Monoclonal antibodies (nanobody comparator) are full-size antibody therapeutics used as traditional immunotargeting agents, acting through highly specific antigen binding but constrained by bulkiness, high price, immune response risk, and difficulty reaching tumors. They remain a backbone of treatment in relapsed refractory multiple myeloma, where antibody-based therapies are central to clinical management. Their large size can also cause low tumor permeability and uneven biodistribution, which has motivated interest in smaller alternatives such as nanobodies. Recent work has also incorporated mAbs into a multi-modal half-life prediction framework in mice, using AlphaFold-derived structural features, protein language model embeddings, and XGBoost models to prioritize candidates. Overall, the literature highlights both their established therapeutic importance and the ongoing effort to improve pharmacokinetics and tumor delivery.

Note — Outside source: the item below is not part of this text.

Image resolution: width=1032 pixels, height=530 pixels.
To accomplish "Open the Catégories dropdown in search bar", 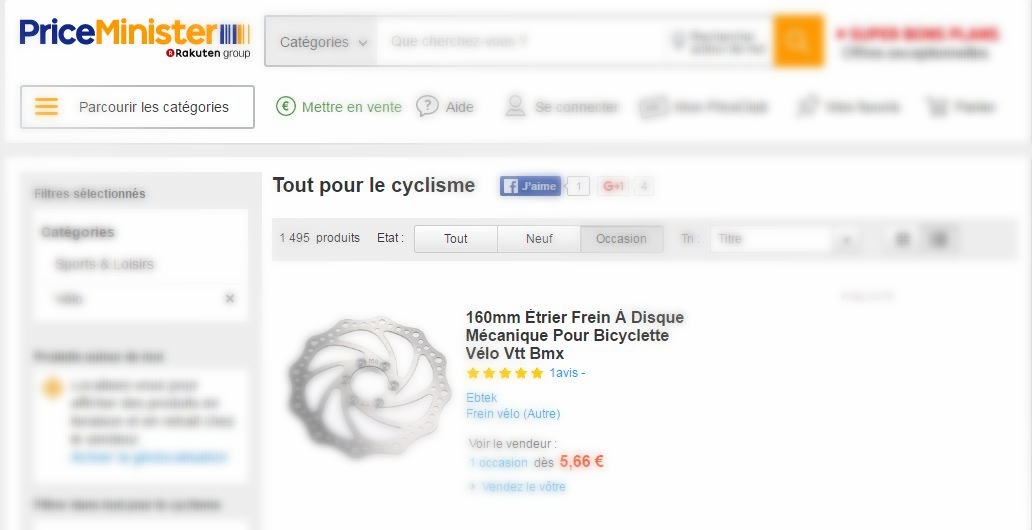I will (322, 41).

Relapsed-refractory multiple myeloma
- Antibody-based therapeutics were described as one of the backbones of treatment for relapsed refractory multiple myeloma in a clinical review of RRMM therapies. (PMID:41842719)
- The review emphasized the central role of mAbs in current RRMM treatment strategies, underscoring their established therapeutic utility. (PMID:41842719)
Delivery, pharmacokinetics, and tumor penetration
- Traditional immunotargeting agents were noted to face limitations including bulkiness, price, immune response, and poor tumor penetration. (PMID:41930712)
- Full-size antibodies were described as successful but limited by large size, low tumor permeability, and uneven biodistribution. (PMID:41936638)
- The comparison with nanobody-based approaches highlights why smaller formats are being explored as alternatives to full-size mAbs. (PMID:41936638; PMID:41930712)
Half-life prediction and computational modeling
- mAbs were included as an antibody class in a half-life prediction framework built from experimental data in C57BL/6 mice. (PMID:41996252)
- The study used AlphaFold-based structural properties and protein language model embeddings as feature representations for antibody modeling. (PMID:41996252)
- XGBoost models were trained to predict mAb half-lives, supporting computational prioritization of candidates with favorable pharmacokinetics. (PMID:41996252)